I’m using an erfcinv in a model and get a warning from initialize_fuseable_mappings to the effect that we can’t do loop fusion because there’s no C implementation available / used.
Do you have any feel for the kind of speedup one might get from this? I know that’s fairly impossible to guess, but are we talking fractional percentage gains in speed, or multiples?
I’ve not used JAX before and TBH am a little apprehensive of probably days of work to find & fix numerical issues etc (unfounded?)
But I do see JAX has an erfinv - and (without knowing anything about how it works), might it be possible in theory to JAXiify scipy.special.erfcinv too?
Those functions are automatically used by Pytensor jaxify machinery based on the names, there should be no need for you to do anything.
I mentioned it more as a benchmark to assess the max speedup you could hope for by doing a C impl.
Using numpyro/nutpie for sampling is likely to shift sampling speed much more than adding C code for this one Op, but that requires more care so I didn’t suggest that directly.
Scipy already has a C implementation of erfcinv here I think? I’m not sure what would be required to bring it into pytensor.
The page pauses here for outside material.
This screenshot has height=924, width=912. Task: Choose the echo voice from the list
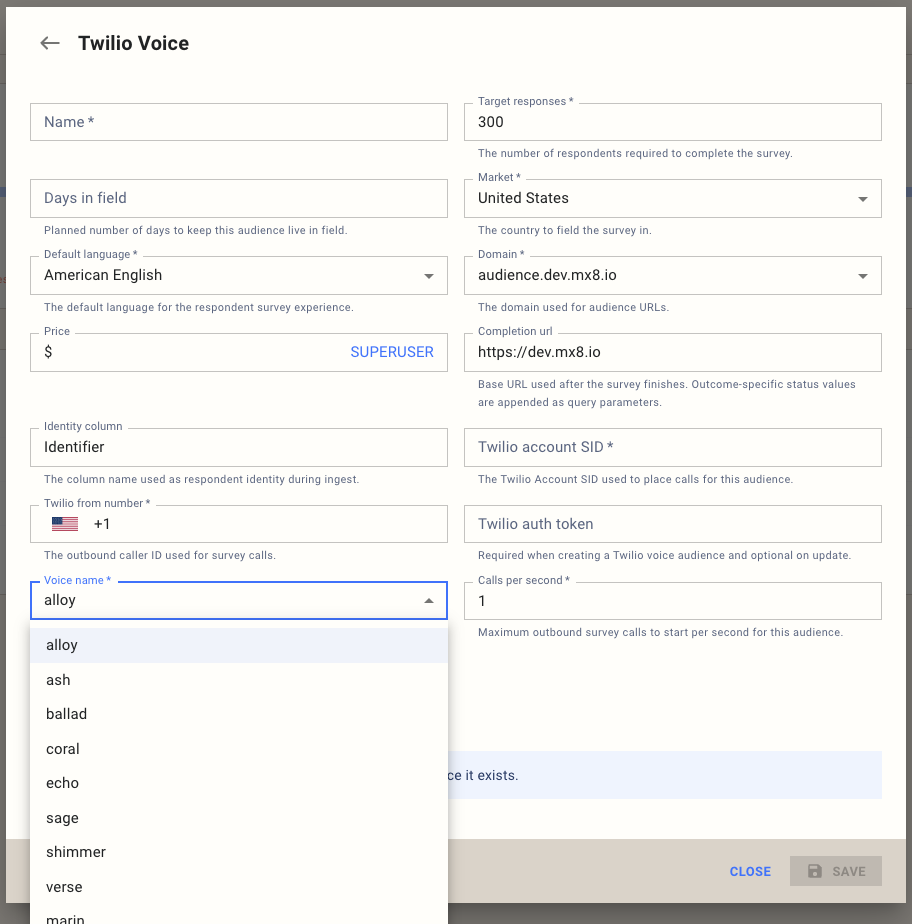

It seems like it should be possible to write a numba overload for it though, and use nutpie for a speedup. I’m surprised it’s not already overloaded in numba-scipy like most of the scipy.special module.
Scipy already has a C implementation of erfcinv here I think? I’m not sure what would be required to bring it into pytensor.
Just copy the files and make sure the Op loads the headers / references the function in the c_code method. It’s not too bad, but requires some trial and error.
Importantly that would be good for users in general, but I doubt it will fix any bottleneck in a specific model (probabilistically)
Thanks for sharing. I don’t know how easy it is to include GSL stuff for our Windows users, so my inclination would be to go with the scipy/cephes implementation.